Last night's round table on the War of 1812 attracted an audience of 35, not bad for a rainy Friday night opposite a hockey game. We had faculty, students and people from town, and they were interested enough to stick around right up to 10 pm.
One of the most interesting discussions concerned the role of Natives in the war and diplomacy of the time, and whether that role has been ignored or misrepresented, and still is. One point at issue was the map above, which was being used to display basic geography. The priority of the maker was clearly to emphasize American expansion. Notice how solid the American states and territories look, and the lack of provincial boundaries in British territory. Even more remarkable is the absence of any Native settlements or territories. This led one participant to state that the map was "false."
Yes and no, say I. What practical meaning did the boundaries of the Mississippi Territory have in 1812? Weren't the Creek Indian settlements attacked by Andrew Jackson a lot realer? On the other hand the state boundaries established in the 1810s are real and practical today.
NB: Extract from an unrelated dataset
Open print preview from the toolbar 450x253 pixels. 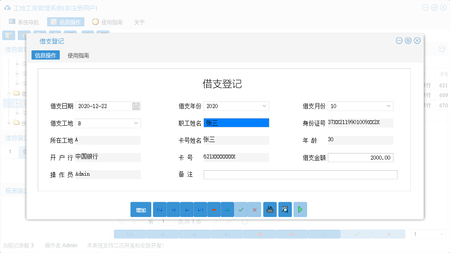coord(285,209)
This returns me to a point I made to my Crusade and Jihad students in our first class meeting, when I was showing them various maps depicting Christian and Muslim expansion in late antiquity and the early Middle Ages. The maps "lied" (= "were false"), I said.
It is more accurate to say that ANY map, historical or otherwise, is very much an oversimplification for analytical or propagandistic purposes.
Thus I say that the appropriate response of a historian to a historical map is not to draw a quick conclusion but to ask more questions.
Which is pretty much what we were doing with this map last night.
Maps in general show different manners of thought between people and cultures. A map can be true for one culture and false for another even if those cultures exist simultaneously within the mapped area. The map illustrated here shows a long history of Western thought about property, ownership, and territorial expansion of certain regimes. Native Americans navigated the same territory with fluency, but thought about it in an entirely different way, one not based on empire but instead on usage and custom. Each of these approaches was sophisticated. One was clearly much more powerful. I suspect that the argument that a map presents a false view may be more an argument against English Common Law and its concept of property.